How exactly do we learn those unspoken social rules? A recent study in Proceedings of the National Academy of Sciences by Charles Yang, Professor of Linguistics and Computer and Information Science, and colleagues from Stanford University and City University of New York proposes a theory: The same cognitive law that governs how toddlers learn language also applies to learning social conventions.

Language and Social Learning

Social conventions are arbitrary customs that influence everything from how close we’ll stand to a stranger to whether we shake hands or kiss on the cheek. The two dominant theories for how people learn these conventions comprise the imitation model, where you copy the person with whom you most recently interacted, or the optimizer model, where you conform to whatever’s repeated most frequently.

Yang wasn’t satisfied with either. “Something didn’t feel quite right about this kind of decision making,” he says. “And the reason I didn’t feel quite right about it really came from language.”
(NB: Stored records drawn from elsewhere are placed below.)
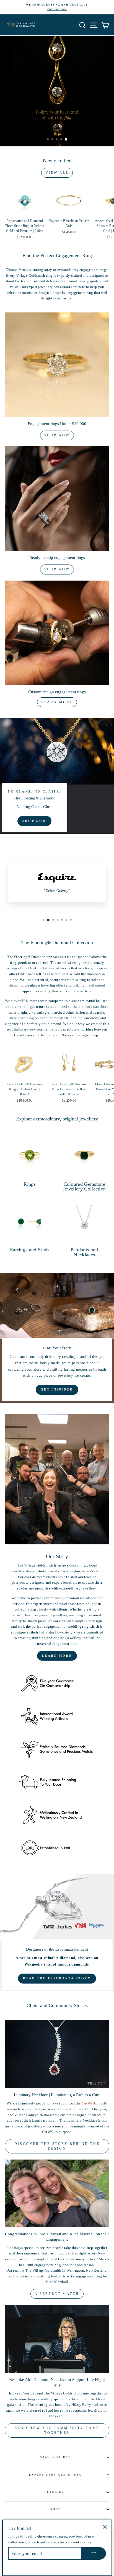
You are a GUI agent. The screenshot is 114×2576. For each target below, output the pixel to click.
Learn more (57, 702)
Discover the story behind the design (57, 2146)
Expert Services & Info (55, 2474)
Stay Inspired (55, 2457)
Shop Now (34, 820)
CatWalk (89, 2103)
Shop (55, 2509)
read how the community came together (57, 2430)
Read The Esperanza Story (57, 1978)
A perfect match (57, 2294)
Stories (55, 2491)
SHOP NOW (57, 435)
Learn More (57, 1655)
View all (57, 173)
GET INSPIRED (57, 1389)
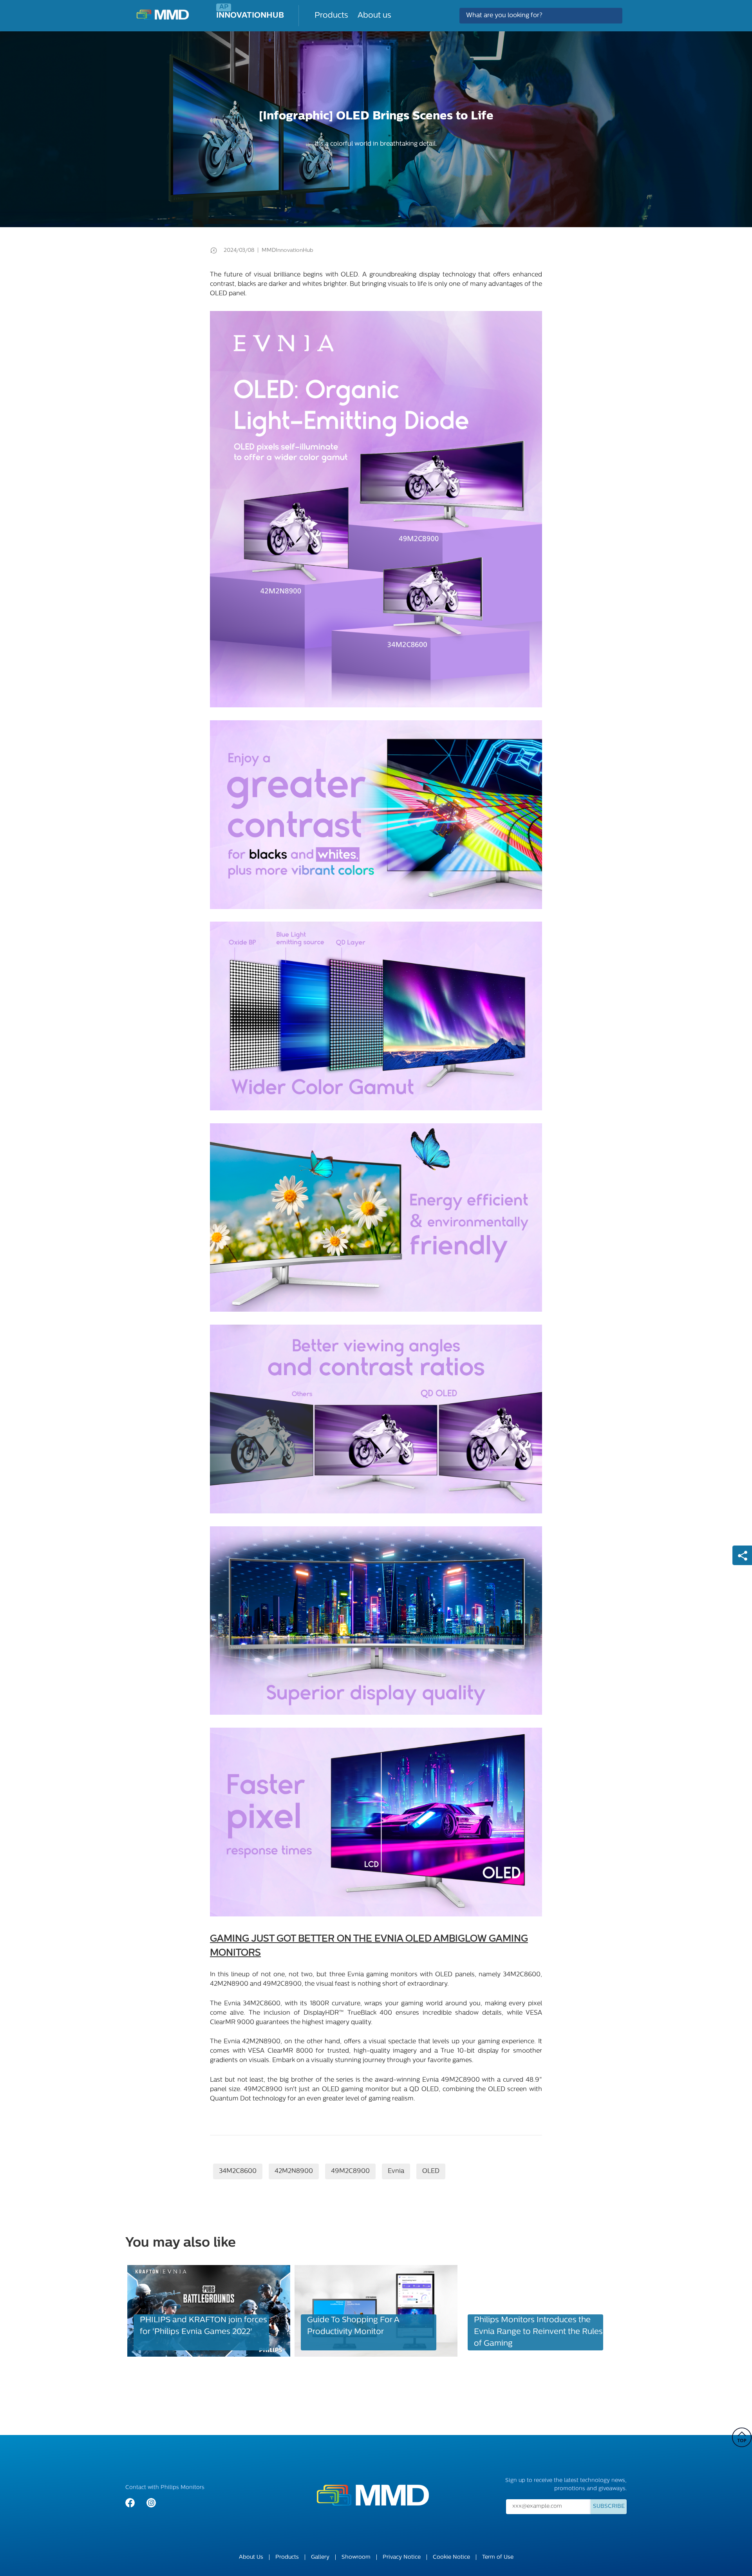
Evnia (396, 2171)
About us (374, 16)
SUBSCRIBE (609, 2506)
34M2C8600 (238, 2171)
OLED (430, 2171)
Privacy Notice (402, 2557)
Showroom (356, 2557)
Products (331, 16)
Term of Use (497, 2557)
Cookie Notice (451, 2557)
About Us (251, 2557)
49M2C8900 (350, 2171)
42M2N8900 (294, 2171)
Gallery (320, 2557)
Language, he points out, is full of inconsistencies. Take English verbs: Most become past tense when adding “-ed” to the end—but some don’t. These irregular verbs, such as “go” or “think,” extend the time it takes young children to feel confident with the rules of grammar. And yet, even as toddlers hear a jumble of regular and irregular verbs, they eventually form mental constructs for how past tense verbs typically work.
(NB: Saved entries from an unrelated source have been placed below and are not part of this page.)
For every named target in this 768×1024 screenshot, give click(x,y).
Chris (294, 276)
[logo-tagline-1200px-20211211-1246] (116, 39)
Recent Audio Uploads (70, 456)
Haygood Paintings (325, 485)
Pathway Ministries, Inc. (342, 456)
Previous linguistics research on language acquisition produced a mathematical formula called the Tolerance Principle that predicts exactly when that shift happens. That formula states that a pattern becomes a rule only when exceptions are very rare compared to the majority. Yang had a hunch that same threshold might govern social learning.
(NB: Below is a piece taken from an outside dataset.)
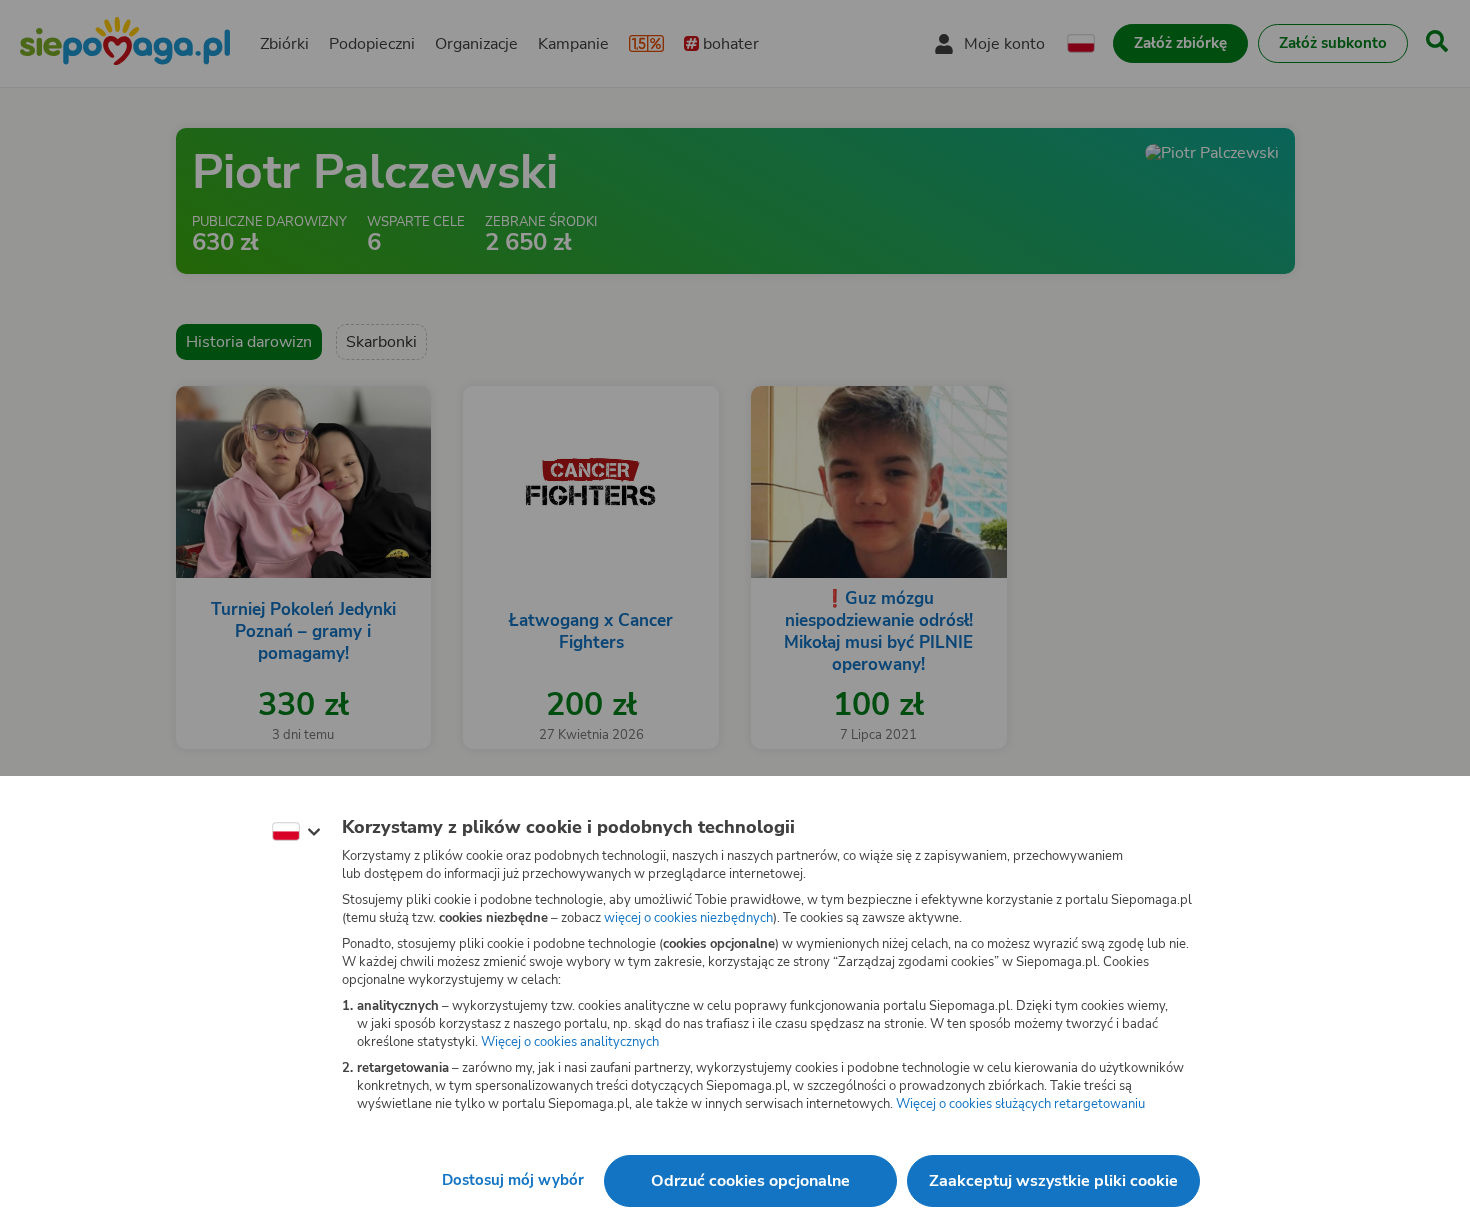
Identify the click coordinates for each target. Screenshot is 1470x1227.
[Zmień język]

“Standing from two miles above the horizon, language learning and social learning look pretty similar,” he says. “You have to make a commitment when the data isn’t 100 percent consistent.”

The Name Game

To test this theory, Yang and his co-authors used a game where online participants saw a picture of a stranger’s face and had to guess their name. They were then randomly paired with another player; if both players guessed the same name, they earned a reward. If not, they lost points. The names themselves were arbitrary—what the researchers wanted to know was not which name people chose, but how and when they committed to one.

“Standing from two miles above the horizon, language learning and social learning look pretty similar. You have to make a commitment when the data isn’t 100 percent consistent.”

The data showed two important patterns: Groups of players, regardless of size, consistently converged on a name in about 30 rounds. When 25 percent or more of the group consisted of “defectors”—fake players who always advocated for a different name and refused to bend to the group’s will—the name they suggested eventually became the established convention.

When Yang crunched the numbers, he found that the Tolerance Principle predicted both results. And when the team tested it against the actual round-by-round choices participants made, it was the most accurate model by far: It correctly predicted what someone would do next nearly 9 times out of 10, compared to about 8 times out of 10 for the imitation model and roughly 6 out of 10 for the optimizer.

Humans vs. Machines

The results suggest that learning social conventions is likely a two-part process. First, before enough evidence has accumulated, people stay flexible, choosing among options at random, weighted by how often each has come up. But once a majority of recent encounters conform to a rule, a convention snaps into place.

As artificial intelligence becomes increasingly central to how we understand learning, Yang says the findings highlight the unique nature of the human brain. Large language models like ChatGPT process enormous amounts of data and return the statistically most probable answer—essentially, the optimizer model that Yang and colleagues debunked.

Human brains, it turns out, hold themselves to a much higher standard before committing. “Humans need a supermajority of evidence before the brain locks in,” Yang explains. “That’s where the differences between human and AI can be most saliently observed.”

This strategy may have been an advantage for our ancestors, he adds. “Being conservative up to a point is probably evolutionarily adaptive, because you don’t want to take a chance when it may mean dying or starving.”

Yang says researchers like him are still trying to understand why the brain works this way, tracing from the behavioral level down to the neural one. He also wants to test how the principle applies to a problem even closer to everyday experience: how we form mental categories, and how we tolerate the exceptions that come with them.

“These decision-making skills have been enough for us to get by for a very long time,” he says. “And that, I think, is something worth studying.”